### [WORK REQUIRED]
Only some lines are wanted: please transcribe exactly those from the one containing "Click the page jump number input field" through the end of the data, pictures excluded.

### [DATASET ENTRIES]
------------------------

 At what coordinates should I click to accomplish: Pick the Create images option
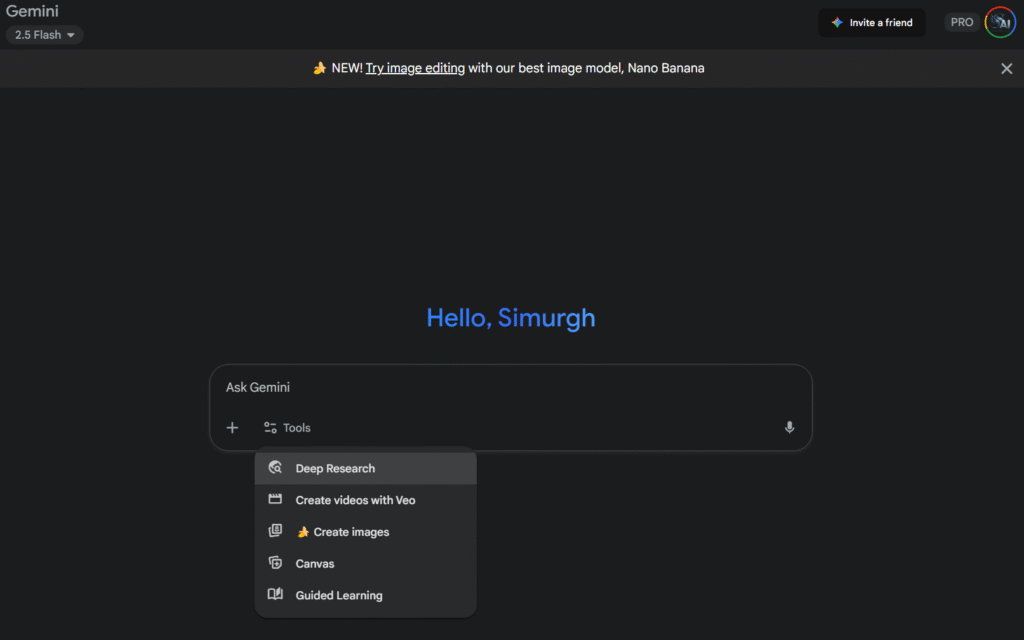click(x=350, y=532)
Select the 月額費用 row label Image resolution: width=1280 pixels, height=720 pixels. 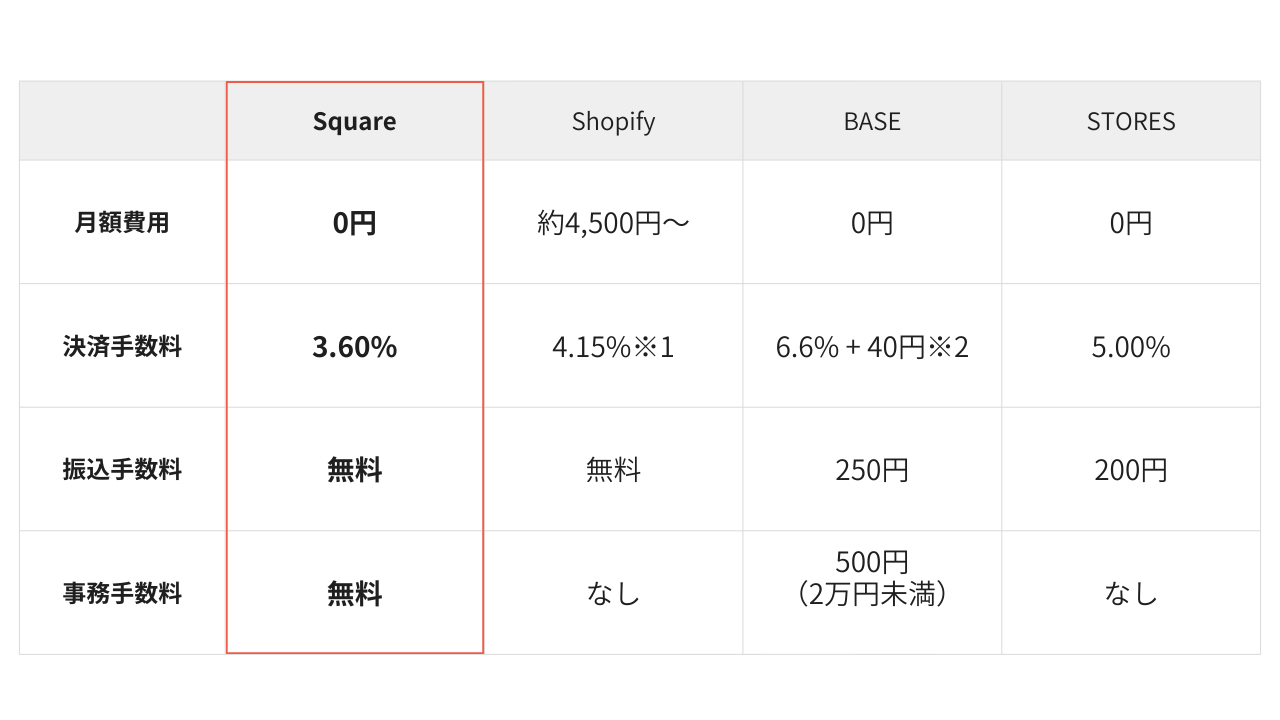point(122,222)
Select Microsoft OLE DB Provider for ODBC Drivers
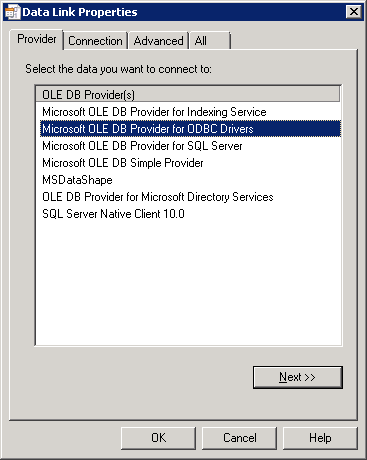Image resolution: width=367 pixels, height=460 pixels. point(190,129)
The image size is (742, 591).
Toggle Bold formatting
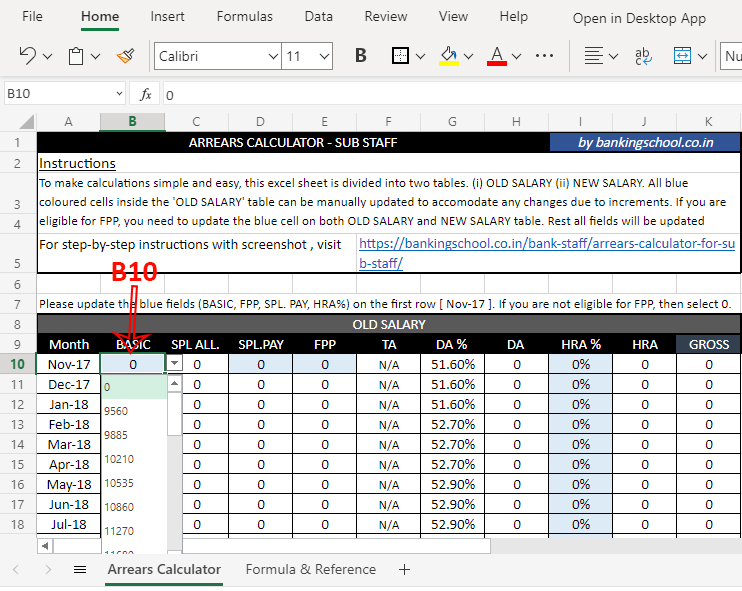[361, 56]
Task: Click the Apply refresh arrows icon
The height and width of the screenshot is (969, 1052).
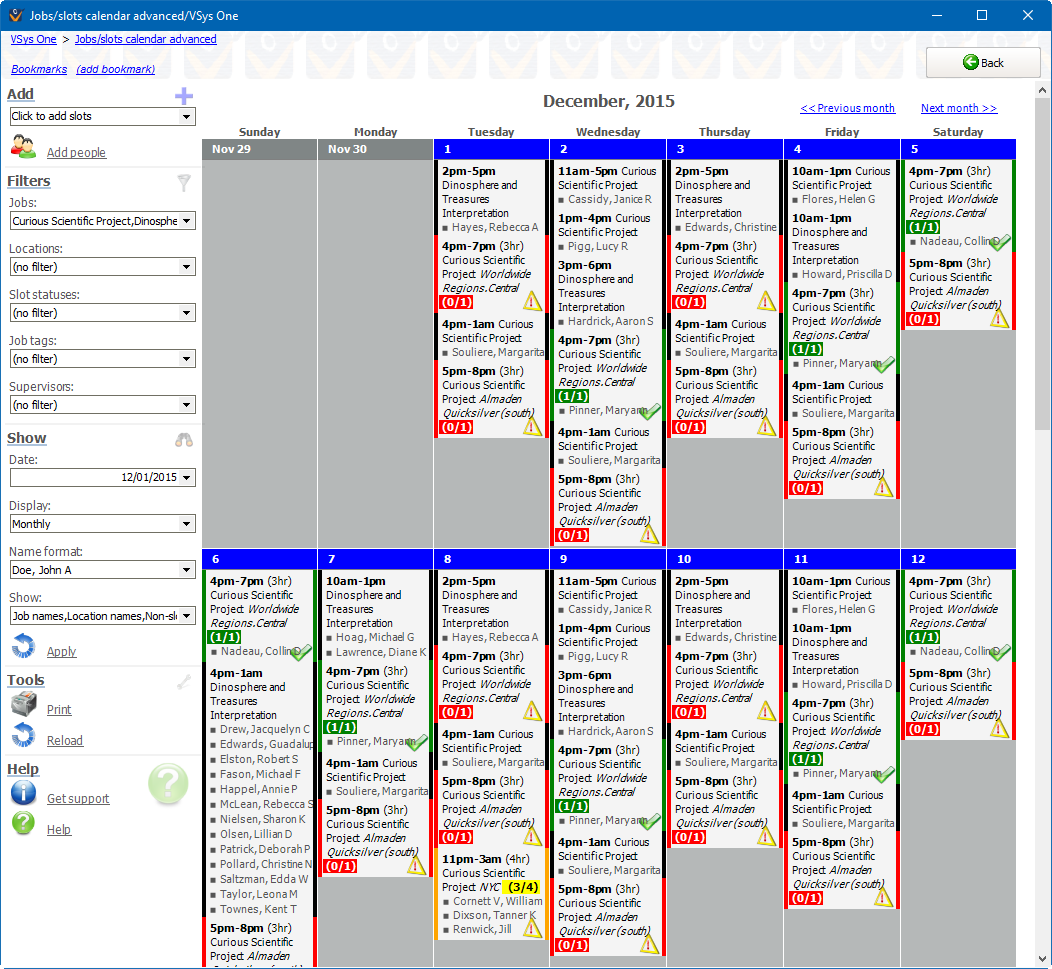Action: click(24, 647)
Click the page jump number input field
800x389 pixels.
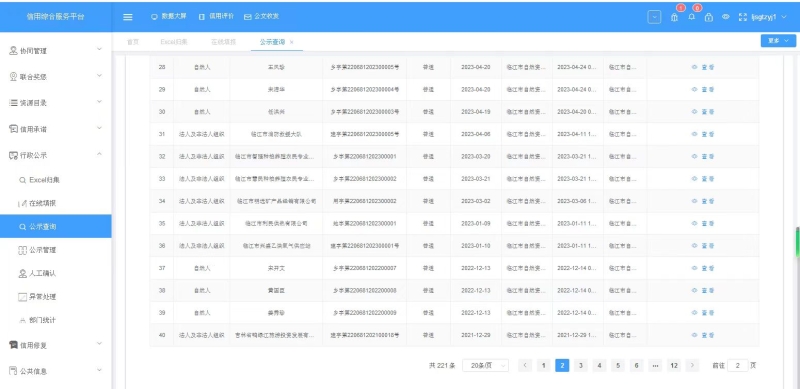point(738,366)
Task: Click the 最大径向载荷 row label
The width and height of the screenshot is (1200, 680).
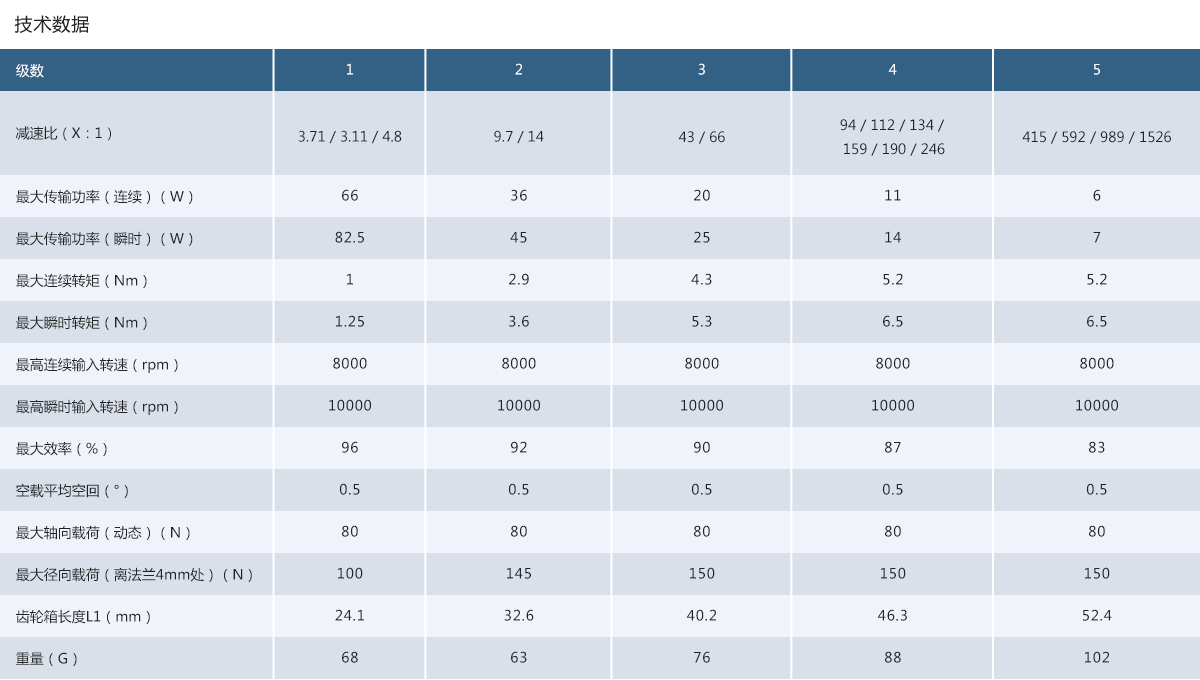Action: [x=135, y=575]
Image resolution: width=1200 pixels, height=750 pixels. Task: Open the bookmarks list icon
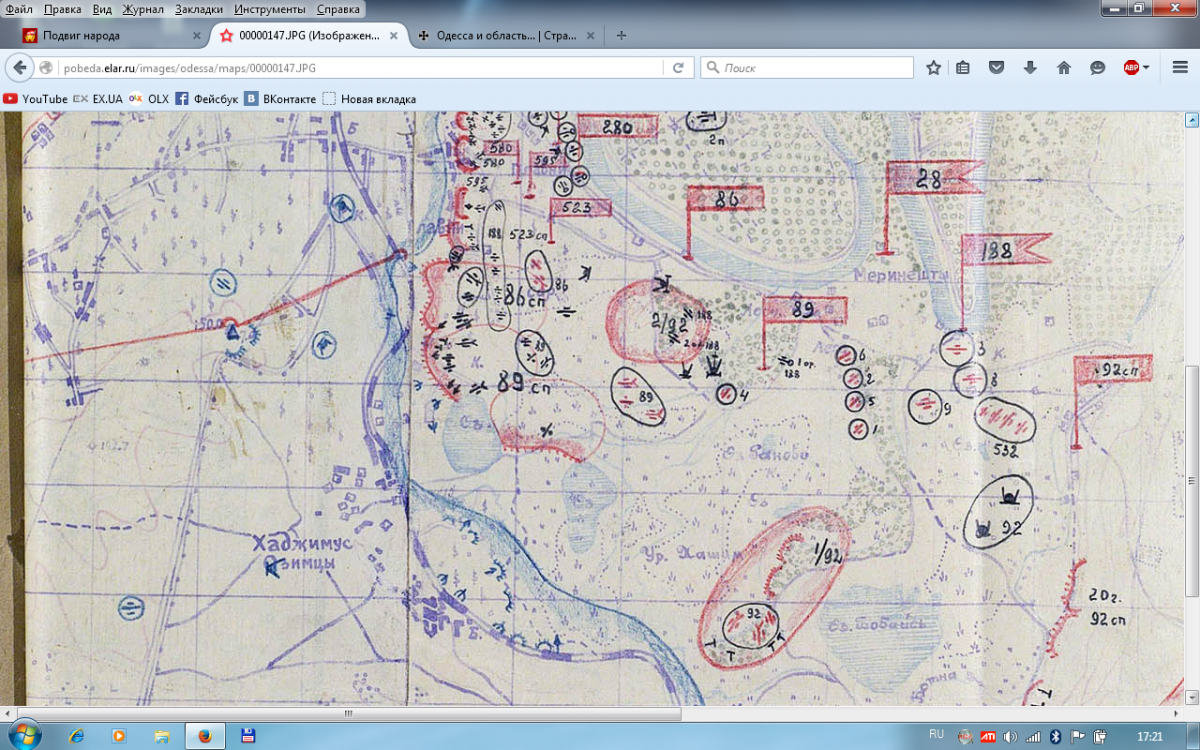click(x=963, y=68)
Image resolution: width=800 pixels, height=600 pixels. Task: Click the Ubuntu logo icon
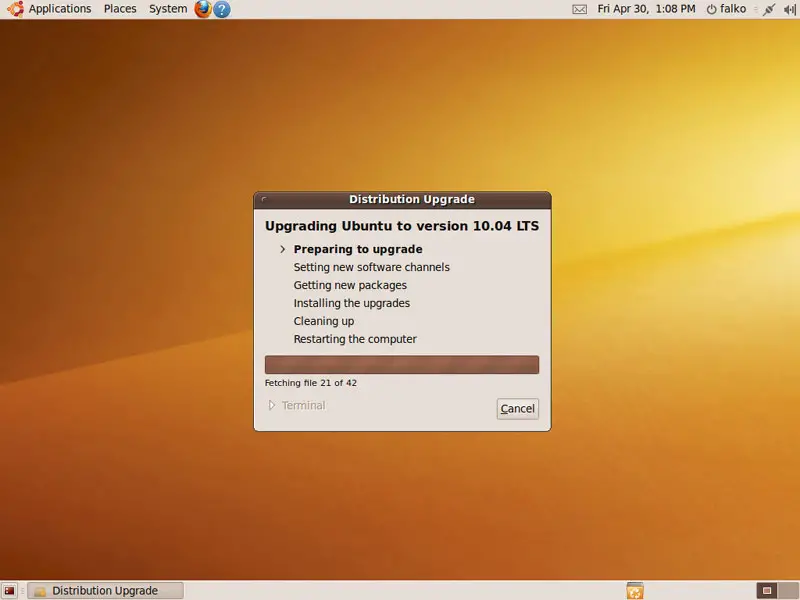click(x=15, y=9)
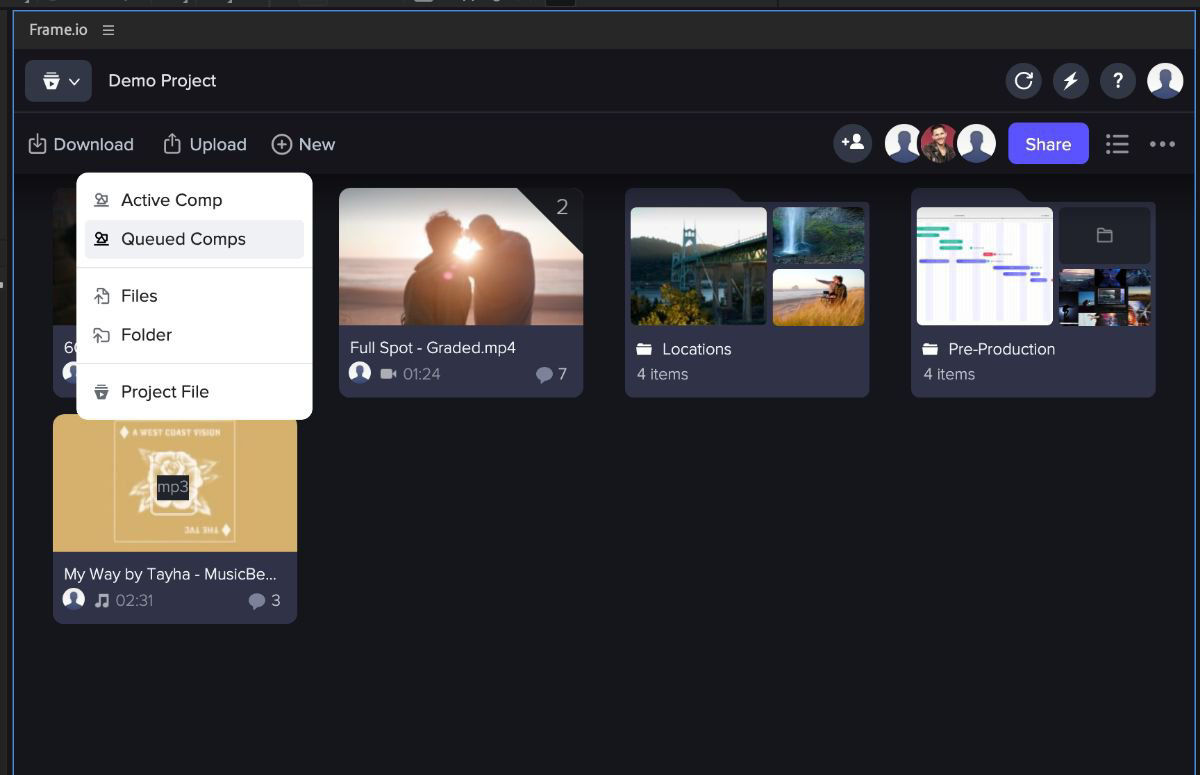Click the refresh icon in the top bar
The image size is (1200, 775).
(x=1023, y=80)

------------------------

### [OUTPUT FOR THIS EXERCISE]
Click the page jump number input field
800x389 pixels.
point(738,366)
Task: Click the 最大径向载荷 row label
The width and height of the screenshot is (1200, 680).
Action: [x=135, y=575]
Image resolution: width=1200 pixels, height=750 pixels. Task: Open the bookmarks list icon
click(x=963, y=68)
Image resolution: width=800 pixels, height=600 pixels. Task: Click the Ubuntu logo icon
click(x=15, y=9)
Click the refresh icon in the top bar
The image size is (1200, 775).
(x=1023, y=80)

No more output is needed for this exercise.